DATA IN THIS EXERCISE
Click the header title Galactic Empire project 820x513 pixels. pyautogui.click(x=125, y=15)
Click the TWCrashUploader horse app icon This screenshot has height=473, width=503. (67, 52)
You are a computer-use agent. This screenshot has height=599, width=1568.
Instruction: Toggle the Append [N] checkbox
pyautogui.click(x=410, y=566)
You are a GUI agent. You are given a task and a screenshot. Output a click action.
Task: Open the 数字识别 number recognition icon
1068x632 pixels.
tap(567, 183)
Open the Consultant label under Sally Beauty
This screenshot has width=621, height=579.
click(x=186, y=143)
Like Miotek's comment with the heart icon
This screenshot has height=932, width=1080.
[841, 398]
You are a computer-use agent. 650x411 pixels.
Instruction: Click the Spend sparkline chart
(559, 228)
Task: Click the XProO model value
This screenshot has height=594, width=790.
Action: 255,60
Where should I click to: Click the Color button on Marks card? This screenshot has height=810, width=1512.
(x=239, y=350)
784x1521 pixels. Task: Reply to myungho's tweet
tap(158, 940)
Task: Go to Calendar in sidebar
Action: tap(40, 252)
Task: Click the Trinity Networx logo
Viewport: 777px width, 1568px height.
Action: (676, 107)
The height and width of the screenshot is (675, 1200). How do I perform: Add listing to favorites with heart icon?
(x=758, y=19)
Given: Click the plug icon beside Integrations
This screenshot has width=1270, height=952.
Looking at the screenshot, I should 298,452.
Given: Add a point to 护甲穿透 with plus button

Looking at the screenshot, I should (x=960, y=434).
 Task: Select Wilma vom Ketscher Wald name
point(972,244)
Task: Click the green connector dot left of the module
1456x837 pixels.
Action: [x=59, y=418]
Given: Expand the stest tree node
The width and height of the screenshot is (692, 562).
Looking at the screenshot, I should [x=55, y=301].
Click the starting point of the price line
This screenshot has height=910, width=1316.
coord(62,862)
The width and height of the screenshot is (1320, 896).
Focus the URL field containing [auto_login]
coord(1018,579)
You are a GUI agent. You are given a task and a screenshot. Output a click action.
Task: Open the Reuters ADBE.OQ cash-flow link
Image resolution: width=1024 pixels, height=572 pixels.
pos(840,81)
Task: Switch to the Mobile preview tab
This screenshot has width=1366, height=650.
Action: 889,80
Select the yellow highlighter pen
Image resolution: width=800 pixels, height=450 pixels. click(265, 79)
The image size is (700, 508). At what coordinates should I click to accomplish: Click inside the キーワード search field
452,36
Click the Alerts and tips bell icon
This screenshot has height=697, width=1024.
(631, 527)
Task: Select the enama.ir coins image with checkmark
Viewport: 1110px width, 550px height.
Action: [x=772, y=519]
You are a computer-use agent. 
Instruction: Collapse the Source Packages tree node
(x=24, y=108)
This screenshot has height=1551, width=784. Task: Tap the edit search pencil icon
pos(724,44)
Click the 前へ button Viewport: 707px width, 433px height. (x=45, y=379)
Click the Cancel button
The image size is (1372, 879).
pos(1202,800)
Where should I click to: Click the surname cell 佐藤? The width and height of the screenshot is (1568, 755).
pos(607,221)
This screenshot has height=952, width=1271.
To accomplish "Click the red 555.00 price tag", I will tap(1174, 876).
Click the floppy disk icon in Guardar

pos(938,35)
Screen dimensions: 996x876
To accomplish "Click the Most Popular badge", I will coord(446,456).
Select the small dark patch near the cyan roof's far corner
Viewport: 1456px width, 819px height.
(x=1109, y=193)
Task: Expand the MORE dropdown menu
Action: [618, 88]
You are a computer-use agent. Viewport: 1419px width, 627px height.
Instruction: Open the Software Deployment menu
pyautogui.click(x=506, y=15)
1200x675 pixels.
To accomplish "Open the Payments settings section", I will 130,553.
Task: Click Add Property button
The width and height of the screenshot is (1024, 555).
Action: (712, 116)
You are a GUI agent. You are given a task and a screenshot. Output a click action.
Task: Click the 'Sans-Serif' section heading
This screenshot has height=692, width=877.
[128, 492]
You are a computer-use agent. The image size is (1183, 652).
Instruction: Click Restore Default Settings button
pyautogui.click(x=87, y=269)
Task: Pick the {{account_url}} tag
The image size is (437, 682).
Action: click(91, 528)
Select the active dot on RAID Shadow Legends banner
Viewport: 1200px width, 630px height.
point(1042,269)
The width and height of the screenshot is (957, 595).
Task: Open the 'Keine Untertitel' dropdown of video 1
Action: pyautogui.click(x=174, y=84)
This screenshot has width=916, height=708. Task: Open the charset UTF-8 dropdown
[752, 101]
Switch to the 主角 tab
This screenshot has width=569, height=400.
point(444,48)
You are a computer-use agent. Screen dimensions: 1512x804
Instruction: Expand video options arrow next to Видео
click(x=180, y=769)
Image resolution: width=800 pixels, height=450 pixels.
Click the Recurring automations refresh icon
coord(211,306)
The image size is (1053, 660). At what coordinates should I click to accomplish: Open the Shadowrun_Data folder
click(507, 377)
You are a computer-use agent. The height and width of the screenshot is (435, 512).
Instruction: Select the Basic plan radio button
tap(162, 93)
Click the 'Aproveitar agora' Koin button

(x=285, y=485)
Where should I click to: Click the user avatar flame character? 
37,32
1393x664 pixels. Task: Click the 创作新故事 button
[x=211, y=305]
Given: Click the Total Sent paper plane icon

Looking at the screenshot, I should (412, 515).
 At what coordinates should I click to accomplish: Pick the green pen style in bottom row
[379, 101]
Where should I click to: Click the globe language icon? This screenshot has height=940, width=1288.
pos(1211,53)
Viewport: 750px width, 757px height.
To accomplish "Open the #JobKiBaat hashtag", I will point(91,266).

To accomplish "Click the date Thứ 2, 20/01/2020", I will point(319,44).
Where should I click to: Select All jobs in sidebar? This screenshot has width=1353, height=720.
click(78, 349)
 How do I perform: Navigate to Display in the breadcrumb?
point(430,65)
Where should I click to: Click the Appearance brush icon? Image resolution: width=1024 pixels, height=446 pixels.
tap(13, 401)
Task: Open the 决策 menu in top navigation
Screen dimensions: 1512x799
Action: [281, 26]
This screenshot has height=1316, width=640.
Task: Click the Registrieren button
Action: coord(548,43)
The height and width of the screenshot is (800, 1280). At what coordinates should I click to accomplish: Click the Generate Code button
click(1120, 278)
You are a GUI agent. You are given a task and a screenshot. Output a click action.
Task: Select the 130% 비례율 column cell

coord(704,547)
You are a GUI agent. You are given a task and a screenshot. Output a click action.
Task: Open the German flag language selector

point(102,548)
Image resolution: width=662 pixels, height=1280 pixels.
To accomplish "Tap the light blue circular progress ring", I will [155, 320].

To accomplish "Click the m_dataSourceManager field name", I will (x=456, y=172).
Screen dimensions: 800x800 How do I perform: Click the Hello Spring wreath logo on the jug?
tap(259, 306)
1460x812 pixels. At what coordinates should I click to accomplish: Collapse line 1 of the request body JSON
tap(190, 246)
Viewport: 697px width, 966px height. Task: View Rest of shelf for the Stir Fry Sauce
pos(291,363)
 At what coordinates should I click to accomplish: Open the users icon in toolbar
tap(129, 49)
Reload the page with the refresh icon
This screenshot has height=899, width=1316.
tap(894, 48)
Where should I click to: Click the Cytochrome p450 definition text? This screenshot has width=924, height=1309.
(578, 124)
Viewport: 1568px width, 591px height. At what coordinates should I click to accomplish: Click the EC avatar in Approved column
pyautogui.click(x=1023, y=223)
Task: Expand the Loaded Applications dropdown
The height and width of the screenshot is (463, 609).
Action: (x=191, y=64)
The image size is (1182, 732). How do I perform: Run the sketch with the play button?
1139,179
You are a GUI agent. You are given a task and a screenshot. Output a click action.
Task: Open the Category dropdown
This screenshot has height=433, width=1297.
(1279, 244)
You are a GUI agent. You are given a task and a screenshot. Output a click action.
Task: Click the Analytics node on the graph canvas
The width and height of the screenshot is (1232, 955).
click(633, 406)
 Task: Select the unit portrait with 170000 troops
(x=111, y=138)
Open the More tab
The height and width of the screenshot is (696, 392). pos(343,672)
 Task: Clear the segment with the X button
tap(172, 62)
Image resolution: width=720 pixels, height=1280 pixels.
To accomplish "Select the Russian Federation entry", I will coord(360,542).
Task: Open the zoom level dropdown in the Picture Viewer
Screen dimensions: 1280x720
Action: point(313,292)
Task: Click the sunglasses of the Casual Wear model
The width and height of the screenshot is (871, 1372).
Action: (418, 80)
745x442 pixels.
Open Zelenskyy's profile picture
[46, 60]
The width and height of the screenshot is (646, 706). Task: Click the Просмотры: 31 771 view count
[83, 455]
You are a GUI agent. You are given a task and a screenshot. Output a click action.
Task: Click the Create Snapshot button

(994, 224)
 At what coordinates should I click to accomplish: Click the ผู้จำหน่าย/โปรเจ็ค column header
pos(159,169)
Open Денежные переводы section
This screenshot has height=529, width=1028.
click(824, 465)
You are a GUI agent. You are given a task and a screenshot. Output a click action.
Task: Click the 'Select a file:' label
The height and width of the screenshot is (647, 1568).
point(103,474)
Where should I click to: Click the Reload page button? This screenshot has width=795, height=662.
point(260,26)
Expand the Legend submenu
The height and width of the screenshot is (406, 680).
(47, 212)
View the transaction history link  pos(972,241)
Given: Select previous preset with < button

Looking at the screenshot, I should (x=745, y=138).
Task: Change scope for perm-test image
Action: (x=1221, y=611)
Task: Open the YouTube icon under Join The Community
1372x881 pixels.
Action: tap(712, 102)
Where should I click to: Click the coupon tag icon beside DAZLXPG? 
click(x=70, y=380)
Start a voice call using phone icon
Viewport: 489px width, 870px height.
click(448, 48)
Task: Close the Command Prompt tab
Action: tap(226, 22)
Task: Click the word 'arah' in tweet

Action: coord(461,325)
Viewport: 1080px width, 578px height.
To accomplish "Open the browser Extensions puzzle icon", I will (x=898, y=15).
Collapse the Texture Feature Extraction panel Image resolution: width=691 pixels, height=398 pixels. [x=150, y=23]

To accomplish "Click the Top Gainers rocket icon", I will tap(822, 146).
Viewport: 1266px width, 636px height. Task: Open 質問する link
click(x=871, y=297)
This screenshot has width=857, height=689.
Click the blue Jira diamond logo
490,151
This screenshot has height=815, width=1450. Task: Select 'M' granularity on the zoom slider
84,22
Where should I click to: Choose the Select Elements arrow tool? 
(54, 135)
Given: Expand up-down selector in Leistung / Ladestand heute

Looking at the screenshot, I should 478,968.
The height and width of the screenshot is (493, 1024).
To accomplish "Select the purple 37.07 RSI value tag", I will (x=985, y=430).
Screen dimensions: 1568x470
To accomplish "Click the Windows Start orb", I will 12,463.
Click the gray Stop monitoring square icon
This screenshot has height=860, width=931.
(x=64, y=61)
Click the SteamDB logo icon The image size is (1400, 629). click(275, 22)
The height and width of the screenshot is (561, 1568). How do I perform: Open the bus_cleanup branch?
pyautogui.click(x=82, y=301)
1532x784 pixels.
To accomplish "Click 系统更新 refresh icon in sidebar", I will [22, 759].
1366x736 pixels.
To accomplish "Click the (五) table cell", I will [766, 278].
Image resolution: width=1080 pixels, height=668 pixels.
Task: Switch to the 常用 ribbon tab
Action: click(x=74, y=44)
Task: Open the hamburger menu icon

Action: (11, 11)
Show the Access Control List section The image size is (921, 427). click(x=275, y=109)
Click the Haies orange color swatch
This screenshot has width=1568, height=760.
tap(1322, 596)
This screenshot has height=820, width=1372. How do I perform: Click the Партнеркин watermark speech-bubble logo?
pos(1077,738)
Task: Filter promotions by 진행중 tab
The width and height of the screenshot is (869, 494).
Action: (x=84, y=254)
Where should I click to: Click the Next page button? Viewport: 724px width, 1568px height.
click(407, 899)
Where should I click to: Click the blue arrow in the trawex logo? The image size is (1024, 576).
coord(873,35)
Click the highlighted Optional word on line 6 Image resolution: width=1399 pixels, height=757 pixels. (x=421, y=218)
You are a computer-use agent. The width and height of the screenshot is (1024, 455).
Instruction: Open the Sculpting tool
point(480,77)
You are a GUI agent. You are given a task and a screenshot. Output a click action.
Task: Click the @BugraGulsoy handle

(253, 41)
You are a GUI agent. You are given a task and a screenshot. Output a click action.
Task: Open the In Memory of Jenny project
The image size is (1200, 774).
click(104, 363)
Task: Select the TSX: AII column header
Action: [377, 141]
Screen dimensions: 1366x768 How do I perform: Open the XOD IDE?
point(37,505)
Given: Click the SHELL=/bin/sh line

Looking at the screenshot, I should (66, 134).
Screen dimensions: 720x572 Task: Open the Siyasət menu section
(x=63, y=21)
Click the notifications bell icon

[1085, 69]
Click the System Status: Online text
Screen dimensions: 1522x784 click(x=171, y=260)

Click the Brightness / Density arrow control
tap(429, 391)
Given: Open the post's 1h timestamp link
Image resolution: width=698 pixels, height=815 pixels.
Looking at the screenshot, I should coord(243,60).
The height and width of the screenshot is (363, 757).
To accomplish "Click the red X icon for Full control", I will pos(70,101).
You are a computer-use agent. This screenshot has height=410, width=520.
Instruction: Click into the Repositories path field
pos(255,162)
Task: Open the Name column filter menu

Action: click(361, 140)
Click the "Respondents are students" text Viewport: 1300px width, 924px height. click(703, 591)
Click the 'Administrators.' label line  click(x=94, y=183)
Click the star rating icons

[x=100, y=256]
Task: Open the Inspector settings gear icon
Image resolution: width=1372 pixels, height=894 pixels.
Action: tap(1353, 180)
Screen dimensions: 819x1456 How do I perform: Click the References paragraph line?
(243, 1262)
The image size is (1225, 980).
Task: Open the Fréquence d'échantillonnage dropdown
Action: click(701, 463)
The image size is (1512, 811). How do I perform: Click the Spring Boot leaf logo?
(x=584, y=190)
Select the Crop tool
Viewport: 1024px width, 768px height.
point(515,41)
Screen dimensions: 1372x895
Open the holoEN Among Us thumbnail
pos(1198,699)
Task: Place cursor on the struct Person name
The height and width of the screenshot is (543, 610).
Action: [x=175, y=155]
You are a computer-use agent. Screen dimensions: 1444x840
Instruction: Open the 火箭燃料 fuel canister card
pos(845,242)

PROBLEM REQUIREMENTS
Within the records, filter for lines that contain the word "model" and show each one.

ANSWER TO THIS EXERCISE
Task: Click the XProO model value
Task: Click the sunglasses of the Casual Wear model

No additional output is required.